Cesar Ascarrunz Would Have Spiced Up Mayoral Candidate Forum
| Hmmmm. How could we make the mayor's race a little spicier! |
"They're afraid, because they know I'm going to win the election," said Bolivian immigrant Ascarrunz, famed for multiple runs for mayor during the '90s. "It's in the air. You can smell it. Everywhere the people are telling me: Run for mayor. Run for mayor."
Perhaps this is the case. But that's not why the university excluded him -- and many other candidates -- from the Thursday evening forum.
| Matt Smith |
| Hooraaaaay! We're all exactly the same! |
"I selected the candidates based on what I was reading/hearing back in February/March, with the one exception that when Supervisor [John] Avalos entered the race we thought it imperative to invite him," Cook said via e-mail. "And I used a range of things to determine who to include -- fundraising, whether they had a campaign presence, a Web presence, had been previously elected, etc."
The fact that Ascarrunz, who was the subject of a 1999 mayor's race cover story in SF Weekly, never got his invitation in the mail was an unforgivable slight, and here is why: Ascarrunz would have definitely enlivened what turned out to be a nearly unbearable two-hour platitude-palooza.
| Matt Smith |
| I'm all for the people! So am I!. Me too; I also support the people. And me, I'm for the people, too. |
Ting spent part of his time advocating partial repeal of Proposition 13, the 1978 property tax-cutting initiative that is widely reviled in liberal San Francisco. Yet this was wasted time, because the mayor has no influence over state law. Great, a candidate who doesn't like something that I don't like and who will do nothing about it: He's got my third-place vote!

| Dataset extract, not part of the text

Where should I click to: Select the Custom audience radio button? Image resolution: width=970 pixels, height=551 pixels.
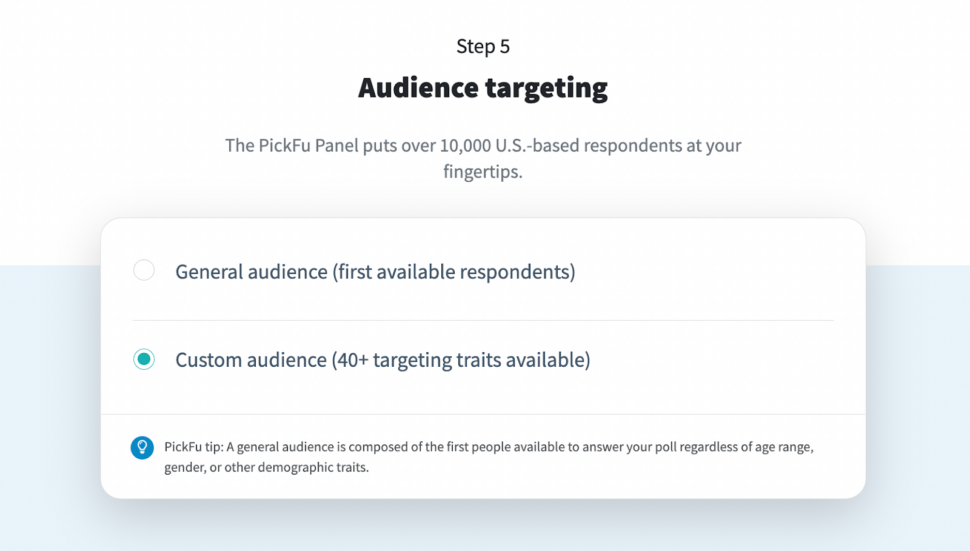tap(144, 359)
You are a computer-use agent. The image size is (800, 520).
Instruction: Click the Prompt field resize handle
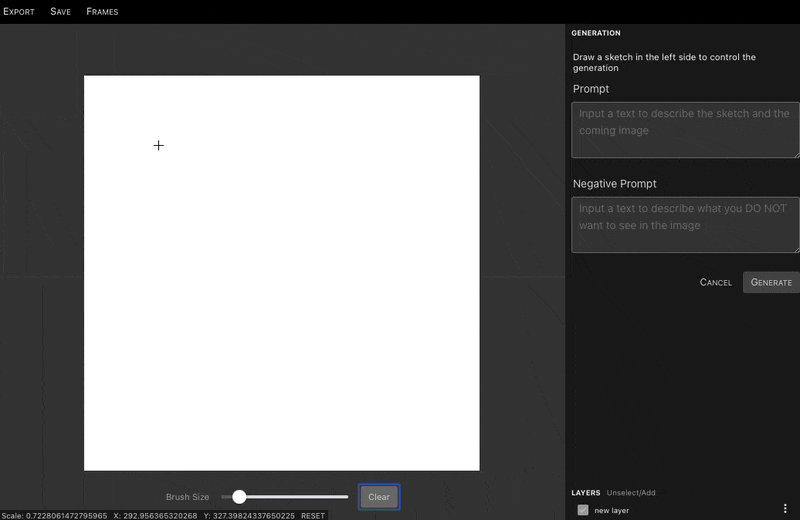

Board of Supervisors President David Chiu said that, as mayor, he'd appoint "community ambassadors" so that he'd be more attuned to concerns of neighbors. Now there's a policy people who share no meaningful beliefs can get behind.
State Sen. Leland Yee (D-San Francisco) advocated getting "universities behind the idea of civic engagement" -- and who in their right mind would argue, or vote, against that? Avalos, meanwhile, said he is "committed to cooperative and collaborative politics." Hm. What exactly does that mean in San Francisco?
But Ascarrunz -- in contrast -- would seem constitutionally incapable of such pablum. During an interview Monday, he pledged to set heads rolling the moment he steps into office in January.
| Matt Smith |
| Phil Ting takes notes on what other candidates are saying. Is it so he can be sure to say the same things? |
He's got plenty more RCV-unfriendly platform plank where that one came from: According to Ascarrunz, thousands of San Francisco employees are patronage hacks whom he'd fire. He'd use his considerable force of personality to confront public employee unions, whose pensions and featherbedding, he claims, are dragging down the city. He said he'd revamp Muni, renegotiate employee pensions, and otherwise "arreglar el asunto" -- take care of business. Now that would have electrified the snoozy debate.
"Tengo Facebook. Tengo mi Web site Cesarascarrunz.org.," Ascarrunz tells SF Weekly.
He then punctuated his comment by saying, "En todos los otros candidatos, no hay carne de res," which is a Spanish-language reference to the 1984 Wendy's advertising catchphrase, "Where's the beef?"